После того, как во время путешествия по окраинам Индии у нас сломалась машина, Джордано бросил меня в Кабуле. У него была с собой здоровенная картина, заказанная за комиссионные какой-то галереей в Бомбее, и ему нужен был человек, который её бы туда отвёз. Перевозчиком оказалась Мэри. У неё имелась нога, парализованная после перенесённого в детстве полиомиелита, машина и деньги. Характер у неё был веселый, так что она пришлась Джордано весьма по душе, и у них завязался роман. Мэри была наркодилером и приехала в Кабул за оптовой партией гашиша, который затем намеревалась перепродать (с соответствующей выгодой) распространителям, кишевшим в Гоа.

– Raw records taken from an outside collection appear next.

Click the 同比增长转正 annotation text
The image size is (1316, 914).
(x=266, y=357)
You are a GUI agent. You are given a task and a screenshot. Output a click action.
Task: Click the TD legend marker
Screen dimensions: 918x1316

К тому времени, как Джордано оставил меня в Кабуле, у меня уже кончились деньги, отложенные на эту поездку. Впрочем, я знала, где можно весьма неплохо подработать, так что нищета в скором времени мне не грозила. Однако даже работая танцовщицей в одной только юбочке на пятом этаже отеля «Спинца» (а по местным стандартам эта работа оплачивалась очень неплохо), я не смогла бы накопить столько, чтобы хватило оплатить перелёт в Индию. Будь это летом, здесь было бы полно богатых туристов, приехавших прожигать деньги. А вот зимой клиентами этого отеля в западном стиле оставались только зажиточные местные. Эти люди были намного лучше, чем большинство их соотечественников, но они, в отличие от приезжих американских бизнесменов, не могли позволить себе спускать на меня доллары. В конце концов, местная представительница организации «Субуд»[121] выдала мне денег на билет до Индии вместе с кучей разных предметов, которые надо было доставить определённым мистикам согласно списку — она опасалась доверить их почтовой пересылке. Занимаясь этими поручениями, я пересеклась с Джордано и увела его от Мэри. Это было не особенно сложно, поскольку самые насущные его нужды она уже удовлетворила.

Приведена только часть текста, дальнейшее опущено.